▸ ENTRIES SUPPLIED
---
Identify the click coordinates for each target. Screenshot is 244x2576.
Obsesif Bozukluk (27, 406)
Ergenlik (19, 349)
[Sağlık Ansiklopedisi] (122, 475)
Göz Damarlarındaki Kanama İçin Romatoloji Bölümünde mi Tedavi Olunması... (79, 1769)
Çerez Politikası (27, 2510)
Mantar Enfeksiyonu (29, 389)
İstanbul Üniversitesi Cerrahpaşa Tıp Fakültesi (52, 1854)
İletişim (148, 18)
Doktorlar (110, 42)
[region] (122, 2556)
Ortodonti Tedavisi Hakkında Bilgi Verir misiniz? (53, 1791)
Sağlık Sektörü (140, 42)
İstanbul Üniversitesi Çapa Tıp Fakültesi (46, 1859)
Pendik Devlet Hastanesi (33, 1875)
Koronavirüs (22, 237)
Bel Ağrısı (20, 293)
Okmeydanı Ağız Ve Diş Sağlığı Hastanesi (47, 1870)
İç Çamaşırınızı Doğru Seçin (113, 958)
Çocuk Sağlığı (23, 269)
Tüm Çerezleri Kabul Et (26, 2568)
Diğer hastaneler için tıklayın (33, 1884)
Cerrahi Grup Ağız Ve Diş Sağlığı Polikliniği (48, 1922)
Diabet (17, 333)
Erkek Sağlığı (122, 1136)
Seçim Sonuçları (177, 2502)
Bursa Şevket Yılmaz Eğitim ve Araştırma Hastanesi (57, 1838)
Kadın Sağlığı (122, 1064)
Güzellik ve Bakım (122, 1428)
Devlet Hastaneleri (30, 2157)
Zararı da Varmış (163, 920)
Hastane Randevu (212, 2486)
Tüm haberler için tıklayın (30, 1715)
---
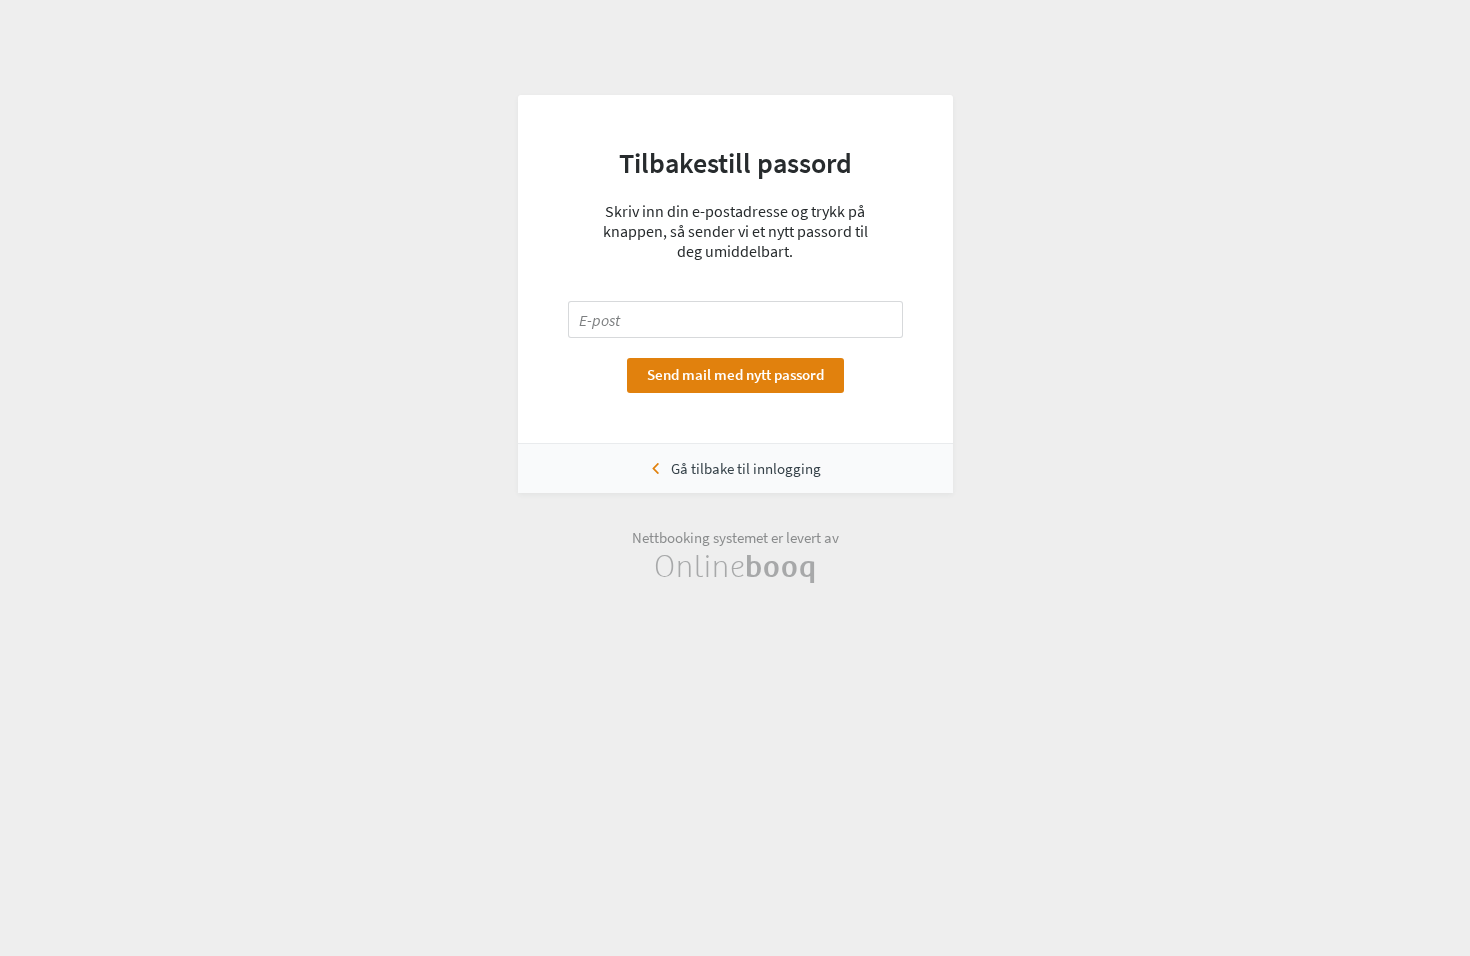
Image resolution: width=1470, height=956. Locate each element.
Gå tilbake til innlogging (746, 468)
---
▸ YOUR OBJECTIVE
For each line in the records that contains the word "Fakültesi", make a copy.

▸ EXERCISE ANSWER
İstanbul Üniversitesi Cerrahpaşa Tıp Fakültesi (52, 1854)
İstanbul Üniversitesi Çapa Tıp Fakültesi (46, 1859)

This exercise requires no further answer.